In fact, Barone's was just the latest Los Angeles restaurant to be robbed. While crime continues to fall across the city, police are struggling to contain a sharp jump in armed robberies. Authorities are particularly concerned about a series of takeover robberies targeting restaurants. In the San Fernando Valley alone, upward of 200 have been hit in the last two years. Officials in other parts of Southern California also report an increase in the crime.

Detectives say the holdups are the work of several groups of bandits targeting smaller, sit-down eateries, usually as owners are counting cash at closing time.

The upturn comes as bank robberies in Southern California have plunged -- 455 last year compared with 2,600 a year during their peak in the early 1990s. Detectives say assailants are turning to restaurants because they can quickly make off with several thousand dollars without the security barriers of a bank.

"What we are seeing in some respects is displacement," said LAPD Deputy Chief Earl Paysinger. "It's more opportunistic hitting restaurants. They see a mom-and-pop restaurant, and that doesn't come close to being as fortified as a bank. And they take that opportunity, using the same type of aggressive behavior."

The problem has become so severe that Los Angeles Police Chief William J. Bratton and other city officials are supporting state legislation that would give up to two years of extra prison time to robbers who use masks.

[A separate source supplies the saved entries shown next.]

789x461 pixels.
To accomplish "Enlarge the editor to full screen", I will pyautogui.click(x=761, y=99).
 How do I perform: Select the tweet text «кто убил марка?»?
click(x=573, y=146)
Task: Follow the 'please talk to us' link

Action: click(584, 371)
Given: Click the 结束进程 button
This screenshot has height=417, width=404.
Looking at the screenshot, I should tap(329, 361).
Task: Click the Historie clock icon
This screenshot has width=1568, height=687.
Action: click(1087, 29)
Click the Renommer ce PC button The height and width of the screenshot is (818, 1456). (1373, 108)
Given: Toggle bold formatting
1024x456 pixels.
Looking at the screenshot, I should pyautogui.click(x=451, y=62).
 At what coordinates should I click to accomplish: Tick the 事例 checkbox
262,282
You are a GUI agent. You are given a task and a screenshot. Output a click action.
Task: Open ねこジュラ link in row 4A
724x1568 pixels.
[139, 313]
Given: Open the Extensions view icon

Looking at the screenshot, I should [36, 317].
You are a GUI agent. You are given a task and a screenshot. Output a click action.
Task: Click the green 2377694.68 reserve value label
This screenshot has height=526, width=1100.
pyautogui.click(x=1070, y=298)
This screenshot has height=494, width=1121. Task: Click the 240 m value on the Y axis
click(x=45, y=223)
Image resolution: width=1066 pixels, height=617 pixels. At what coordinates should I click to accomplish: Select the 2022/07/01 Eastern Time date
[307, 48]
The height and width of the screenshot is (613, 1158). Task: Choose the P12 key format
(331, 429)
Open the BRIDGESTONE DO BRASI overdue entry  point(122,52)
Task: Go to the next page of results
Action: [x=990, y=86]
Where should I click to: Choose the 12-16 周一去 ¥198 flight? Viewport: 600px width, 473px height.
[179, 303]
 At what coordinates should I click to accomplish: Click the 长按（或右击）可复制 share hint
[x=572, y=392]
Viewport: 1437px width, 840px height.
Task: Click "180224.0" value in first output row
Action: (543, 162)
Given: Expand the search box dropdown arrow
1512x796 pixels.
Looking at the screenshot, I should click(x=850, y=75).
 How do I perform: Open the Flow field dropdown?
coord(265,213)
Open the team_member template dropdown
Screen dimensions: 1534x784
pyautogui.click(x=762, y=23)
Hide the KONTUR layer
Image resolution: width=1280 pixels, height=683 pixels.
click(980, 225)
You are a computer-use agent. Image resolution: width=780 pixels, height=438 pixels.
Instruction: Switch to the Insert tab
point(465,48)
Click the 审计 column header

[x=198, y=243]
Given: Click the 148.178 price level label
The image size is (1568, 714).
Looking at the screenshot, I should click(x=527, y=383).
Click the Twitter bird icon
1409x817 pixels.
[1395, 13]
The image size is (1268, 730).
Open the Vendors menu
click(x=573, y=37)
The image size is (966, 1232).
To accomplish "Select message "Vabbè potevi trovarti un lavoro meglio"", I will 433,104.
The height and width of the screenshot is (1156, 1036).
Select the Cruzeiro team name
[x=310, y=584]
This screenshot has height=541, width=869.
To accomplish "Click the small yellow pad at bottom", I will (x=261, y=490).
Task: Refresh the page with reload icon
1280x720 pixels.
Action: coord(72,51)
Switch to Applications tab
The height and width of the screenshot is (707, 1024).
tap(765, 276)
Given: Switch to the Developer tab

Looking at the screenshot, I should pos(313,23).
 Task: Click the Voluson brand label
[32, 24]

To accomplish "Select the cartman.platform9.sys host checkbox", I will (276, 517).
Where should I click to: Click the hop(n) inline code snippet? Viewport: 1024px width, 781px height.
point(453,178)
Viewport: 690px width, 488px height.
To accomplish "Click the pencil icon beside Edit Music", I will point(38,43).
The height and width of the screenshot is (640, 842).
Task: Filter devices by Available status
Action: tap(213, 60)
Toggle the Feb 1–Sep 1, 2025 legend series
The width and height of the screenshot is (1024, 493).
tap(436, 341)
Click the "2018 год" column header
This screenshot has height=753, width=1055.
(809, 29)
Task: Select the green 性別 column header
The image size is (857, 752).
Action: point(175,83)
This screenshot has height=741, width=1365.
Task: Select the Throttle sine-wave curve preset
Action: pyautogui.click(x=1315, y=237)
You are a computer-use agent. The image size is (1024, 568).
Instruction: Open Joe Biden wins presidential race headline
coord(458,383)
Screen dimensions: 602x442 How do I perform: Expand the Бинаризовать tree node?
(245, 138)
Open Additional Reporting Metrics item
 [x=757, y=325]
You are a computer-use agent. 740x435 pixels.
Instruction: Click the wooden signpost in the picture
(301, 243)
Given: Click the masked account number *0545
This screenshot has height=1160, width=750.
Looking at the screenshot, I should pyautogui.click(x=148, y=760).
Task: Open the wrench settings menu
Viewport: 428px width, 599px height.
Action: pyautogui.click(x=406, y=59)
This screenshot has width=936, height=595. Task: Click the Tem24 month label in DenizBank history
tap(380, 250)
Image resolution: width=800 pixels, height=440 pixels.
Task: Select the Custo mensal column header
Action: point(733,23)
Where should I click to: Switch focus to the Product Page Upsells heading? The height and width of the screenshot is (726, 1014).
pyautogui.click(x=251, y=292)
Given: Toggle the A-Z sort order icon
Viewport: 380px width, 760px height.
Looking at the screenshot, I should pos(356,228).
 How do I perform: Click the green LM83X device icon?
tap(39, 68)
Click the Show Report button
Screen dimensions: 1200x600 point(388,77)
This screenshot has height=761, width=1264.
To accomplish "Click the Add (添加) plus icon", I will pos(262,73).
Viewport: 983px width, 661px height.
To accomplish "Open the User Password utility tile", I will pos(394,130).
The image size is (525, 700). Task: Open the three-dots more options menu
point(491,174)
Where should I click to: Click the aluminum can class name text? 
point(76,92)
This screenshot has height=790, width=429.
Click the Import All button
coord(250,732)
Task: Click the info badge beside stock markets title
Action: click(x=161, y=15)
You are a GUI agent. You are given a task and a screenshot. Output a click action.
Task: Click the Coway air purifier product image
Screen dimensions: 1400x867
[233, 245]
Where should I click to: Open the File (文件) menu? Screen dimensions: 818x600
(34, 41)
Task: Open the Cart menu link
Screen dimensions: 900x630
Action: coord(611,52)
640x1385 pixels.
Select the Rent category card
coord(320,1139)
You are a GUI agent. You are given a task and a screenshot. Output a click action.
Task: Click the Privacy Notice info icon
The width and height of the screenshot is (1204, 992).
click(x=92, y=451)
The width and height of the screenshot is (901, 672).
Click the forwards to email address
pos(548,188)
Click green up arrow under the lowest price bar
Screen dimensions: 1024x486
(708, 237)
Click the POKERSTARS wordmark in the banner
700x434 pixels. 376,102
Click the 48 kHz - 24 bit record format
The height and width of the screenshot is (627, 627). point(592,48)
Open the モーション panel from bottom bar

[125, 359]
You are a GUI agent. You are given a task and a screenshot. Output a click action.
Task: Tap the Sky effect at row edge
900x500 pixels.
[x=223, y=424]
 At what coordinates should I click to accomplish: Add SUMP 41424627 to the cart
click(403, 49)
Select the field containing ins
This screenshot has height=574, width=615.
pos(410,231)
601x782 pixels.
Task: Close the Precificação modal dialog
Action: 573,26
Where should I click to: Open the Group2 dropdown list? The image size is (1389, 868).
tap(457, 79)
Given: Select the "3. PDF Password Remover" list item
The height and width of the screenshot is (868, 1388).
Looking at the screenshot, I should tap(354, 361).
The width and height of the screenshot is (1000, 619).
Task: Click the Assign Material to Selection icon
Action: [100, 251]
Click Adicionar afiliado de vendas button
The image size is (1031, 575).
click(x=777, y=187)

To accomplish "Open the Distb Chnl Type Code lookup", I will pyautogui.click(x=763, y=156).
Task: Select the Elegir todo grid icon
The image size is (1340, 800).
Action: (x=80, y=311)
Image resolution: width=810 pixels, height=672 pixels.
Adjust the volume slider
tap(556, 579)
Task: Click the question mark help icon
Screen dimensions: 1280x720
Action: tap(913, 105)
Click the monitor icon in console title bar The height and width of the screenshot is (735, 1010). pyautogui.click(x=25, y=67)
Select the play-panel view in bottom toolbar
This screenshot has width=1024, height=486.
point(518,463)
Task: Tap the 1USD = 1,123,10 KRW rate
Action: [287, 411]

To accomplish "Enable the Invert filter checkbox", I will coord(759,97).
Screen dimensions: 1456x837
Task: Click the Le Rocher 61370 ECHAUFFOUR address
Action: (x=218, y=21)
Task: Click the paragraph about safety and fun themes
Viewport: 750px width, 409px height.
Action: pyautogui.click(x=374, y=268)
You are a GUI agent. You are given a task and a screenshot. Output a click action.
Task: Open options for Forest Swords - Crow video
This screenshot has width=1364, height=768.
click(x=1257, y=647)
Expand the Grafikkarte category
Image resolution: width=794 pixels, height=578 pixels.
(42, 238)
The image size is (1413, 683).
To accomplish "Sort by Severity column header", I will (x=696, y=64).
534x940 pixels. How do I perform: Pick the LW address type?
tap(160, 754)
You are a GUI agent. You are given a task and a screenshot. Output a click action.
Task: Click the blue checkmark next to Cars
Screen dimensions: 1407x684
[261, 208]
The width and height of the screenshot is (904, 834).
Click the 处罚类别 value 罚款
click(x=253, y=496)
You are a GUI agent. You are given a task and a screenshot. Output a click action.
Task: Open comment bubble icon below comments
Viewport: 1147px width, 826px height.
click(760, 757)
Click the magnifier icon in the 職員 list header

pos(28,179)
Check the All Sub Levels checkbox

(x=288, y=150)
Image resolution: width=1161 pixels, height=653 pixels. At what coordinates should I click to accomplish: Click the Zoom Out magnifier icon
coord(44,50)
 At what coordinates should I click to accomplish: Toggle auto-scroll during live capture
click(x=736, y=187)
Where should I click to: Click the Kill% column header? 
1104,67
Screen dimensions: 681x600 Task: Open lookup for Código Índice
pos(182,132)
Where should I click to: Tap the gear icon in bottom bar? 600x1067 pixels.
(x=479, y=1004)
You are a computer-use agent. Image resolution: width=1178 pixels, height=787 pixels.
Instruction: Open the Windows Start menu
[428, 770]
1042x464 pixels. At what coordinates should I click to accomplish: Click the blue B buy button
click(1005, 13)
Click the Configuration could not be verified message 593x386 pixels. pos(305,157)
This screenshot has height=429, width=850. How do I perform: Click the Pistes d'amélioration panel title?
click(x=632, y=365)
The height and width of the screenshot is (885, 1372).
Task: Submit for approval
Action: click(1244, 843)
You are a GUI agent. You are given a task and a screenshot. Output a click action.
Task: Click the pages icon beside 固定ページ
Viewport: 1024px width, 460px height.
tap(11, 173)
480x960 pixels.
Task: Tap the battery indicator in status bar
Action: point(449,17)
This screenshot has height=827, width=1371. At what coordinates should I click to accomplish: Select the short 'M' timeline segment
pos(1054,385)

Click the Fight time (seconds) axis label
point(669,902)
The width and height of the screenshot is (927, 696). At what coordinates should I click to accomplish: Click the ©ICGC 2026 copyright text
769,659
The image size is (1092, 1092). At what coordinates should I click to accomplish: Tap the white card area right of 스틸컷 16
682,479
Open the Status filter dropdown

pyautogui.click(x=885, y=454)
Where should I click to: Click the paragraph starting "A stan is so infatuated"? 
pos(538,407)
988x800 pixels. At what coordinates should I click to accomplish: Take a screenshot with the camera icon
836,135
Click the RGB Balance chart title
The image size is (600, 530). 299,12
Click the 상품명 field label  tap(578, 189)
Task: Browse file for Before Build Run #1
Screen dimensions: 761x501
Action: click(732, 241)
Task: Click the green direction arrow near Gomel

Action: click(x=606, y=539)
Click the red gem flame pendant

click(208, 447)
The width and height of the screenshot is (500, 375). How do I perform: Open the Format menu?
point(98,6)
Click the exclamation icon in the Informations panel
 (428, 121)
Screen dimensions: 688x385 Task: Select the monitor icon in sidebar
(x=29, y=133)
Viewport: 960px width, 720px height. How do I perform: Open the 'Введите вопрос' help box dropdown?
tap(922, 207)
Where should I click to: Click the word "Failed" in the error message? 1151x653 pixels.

"These robbers are more likely to be vicious to their victims because their identities are masked," said Councilwoman Wendy Greuel, who represents the Ventura Boulevard shopping corridor where many restaurants have been hit.

Greuel has asked her colleagues to pass a resolution calling for the Legislature to impose the tougher restrictions, adding: "The mask deters the department's ability to apprehend these robbers."